But the demise this year of Montana Power, the state’s largest electric company, was the worst economic news in recent years. Montana Power was an economic mainstay here for decades, with more than 500 high-paying jobs. In 1997 the State Legislature, led by Gov. Marc Racicot, a Republican, passed legislation to deregulate power companies. Montana Power, with headquarters here, sold off its electrical business and became an Internet service provider called Touch America.

In August, Touch America’s stock price plummeted from a high of $65 a share to a few cents, and the remains of the company were sold to a Canadian company. Anger toward Touch America, whose demise was part of the decline of the Internet economy, still runs deep here.

"The first layoffs were done by e-mail," said Judy Jacobsen, chief executive of Butte-Silverbow, a combined city and county entity. "They e-mailed them and said `you’re done.’ " There are still 70 to 100 jobs, but no one knows if they will remain.

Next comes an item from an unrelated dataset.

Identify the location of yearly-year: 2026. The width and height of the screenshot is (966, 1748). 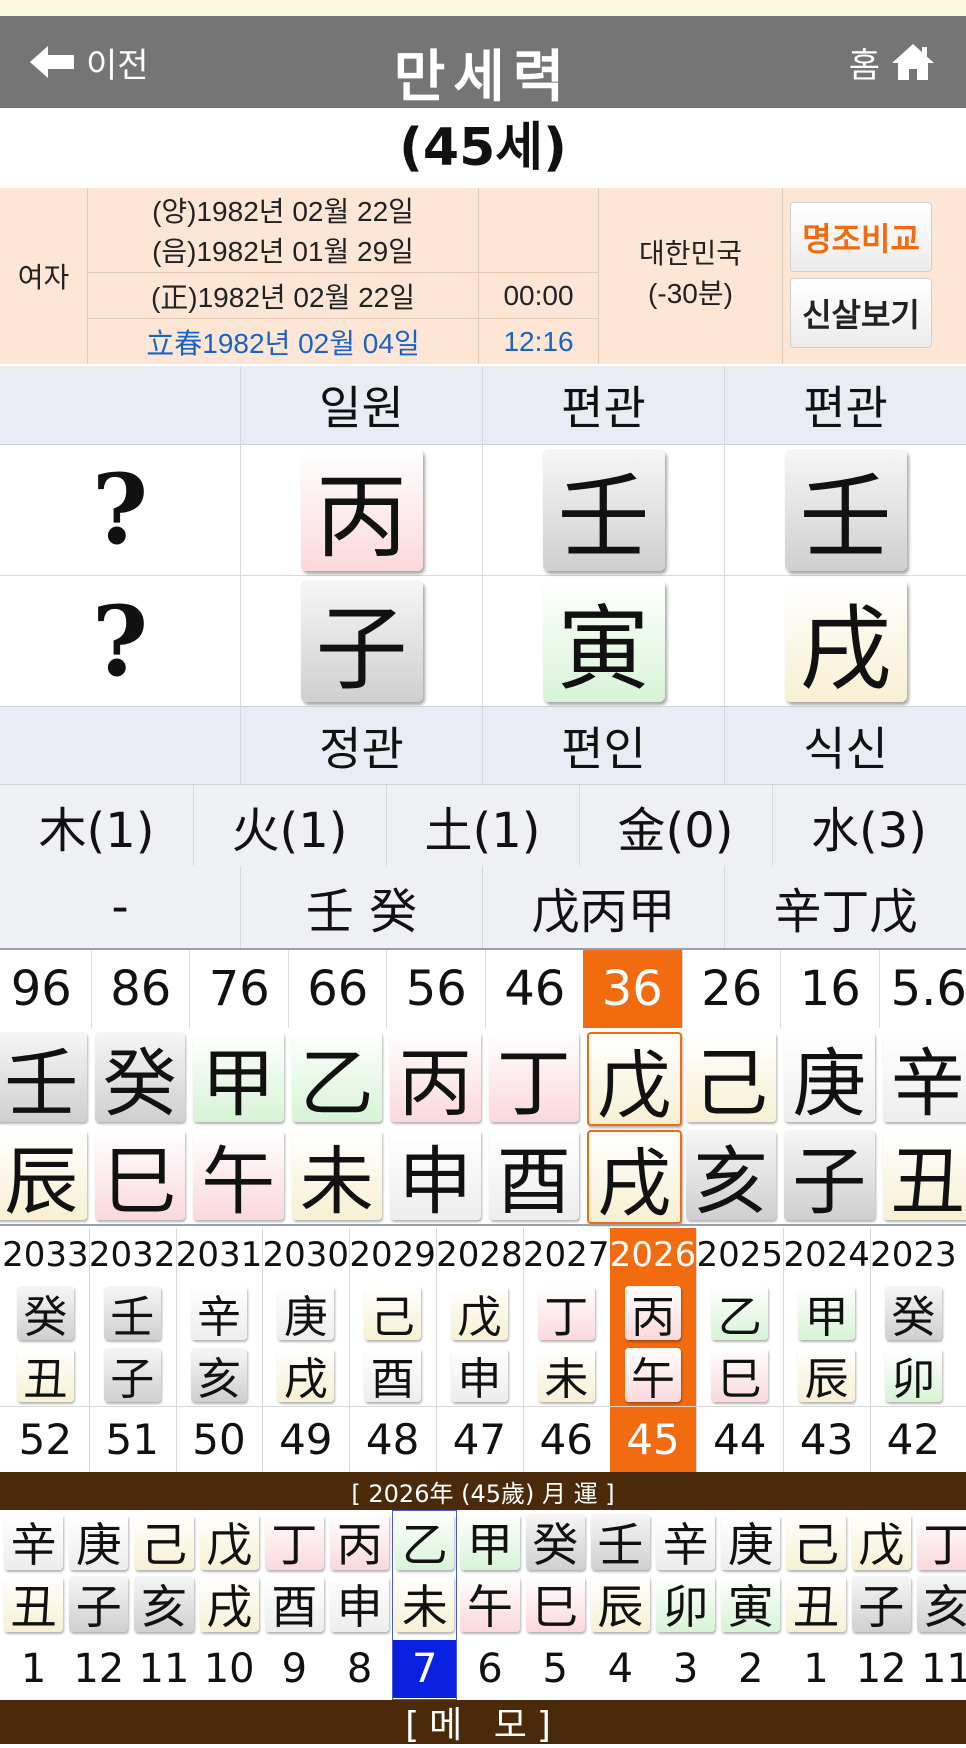
(654, 1255).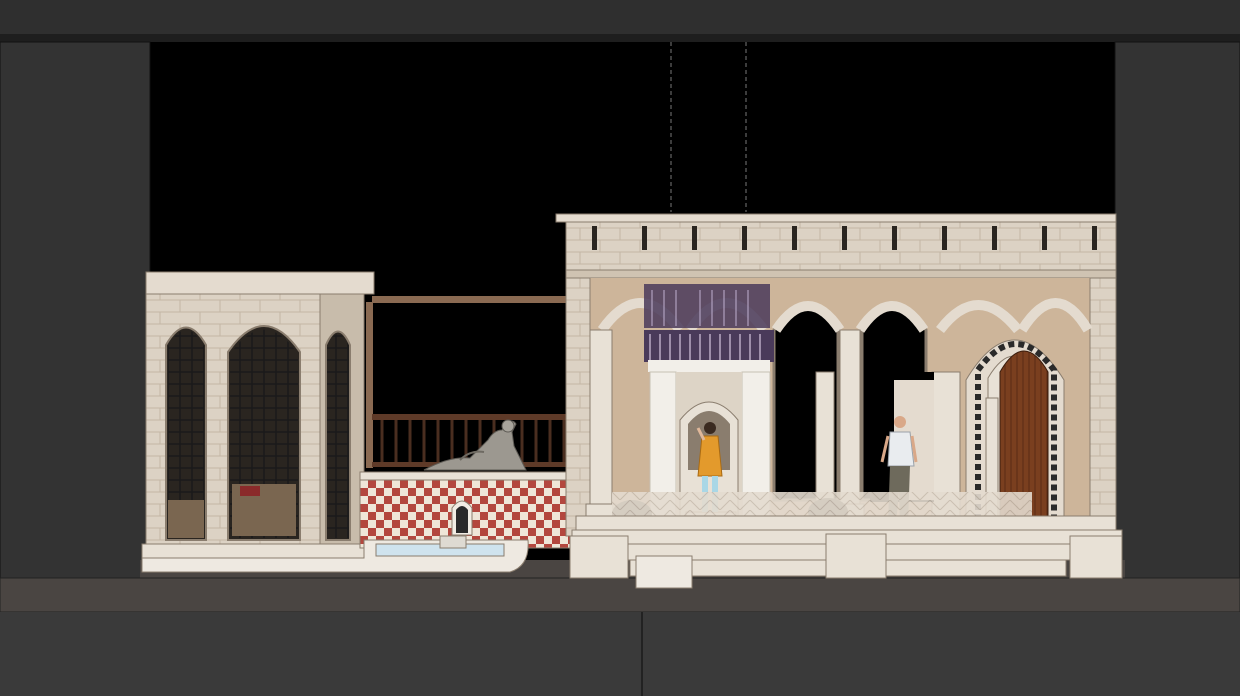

Meanwhile, Northwestern Energy, which bought Montana Power’s assets and has more than 500 employees, recently filed for Chapter 11 bankruptcy, citing losses at its nonutility businesses, including Expanets, a telecommunications company.

In still more bad economic news, a marketing company called Teleperformance USA announced last week that it would close its Butte office, throwing more than 100 people out of work.

Several years ago Butte landed a Washington-based silicon-manufacturing company, ASiMI, which built a plant on the outskirts of town that employs some 250 people. Local boosters named the area Silicon Mountain. But with the computer market in trouble, ASiMI is the only resident.

"We’re not making money, but we’re going to muddle through," said Dave Keck, vice president for business development at the plant. "Everyone in the industry is suffering now."

Much of western Montana has thrived in an economy driven by retirees and others moving to claim a piece of unspoiled Big Sky Country. But it is more difficult for Butte to lure companies and others here. One deterrent is a 2,200-foot-deep, milewide pit on the edge of downtown filled with a reddish-brown water so acidic that birds that land on it die. Much of the city is part of one of the largest Superfund complexes in the country. It sprawls for miles around, a legacy of decades of mining and smelting copper ore.

"Overlooking the north side of Butte you realize that history is not always a story of progress," said Pat Williams a nine-term congressman from Butte, who now teaches at the University of Montana, adding that the town’s heyday in mining "extracted a terrible price."

Now, as a result, hundreds of thousands of square feet of office space here, in some of the West’s most elegant architecture sit empty and boarded up.

And so Butte has welcomed back the copper miners, though it is a far cry from its heyday.

In the early 1900’s, this was Montana’s largest city, with more than 80,000 people. While much of the West was wilderness, Butte was a thriving, often bawdy metropolis, with an opera house, restaurants and rows of houses of prostitution. Thousands from England to Czechoslovakia came here to work the mines. With three shifts operating, bars often stayed open around the clock.

In every census since the 1920’s Butte has lost population, and now about 34,000 people live here. Like the miners who called this place home, the city of Butte prides itself on its feisty, blue-collar character. That attitude of the city, which sees itself as a fiercely independent entity, is summed up on a recorded message that runs on a local rock station between songs: "The Spirit of Butte, America, will never be broken."

Few, however, think the mine will assure Butte’s future. A safer bet is attracting small to medium-size companies, Mr. Williams said.

"The future of Butte is hitting singles, not home runs."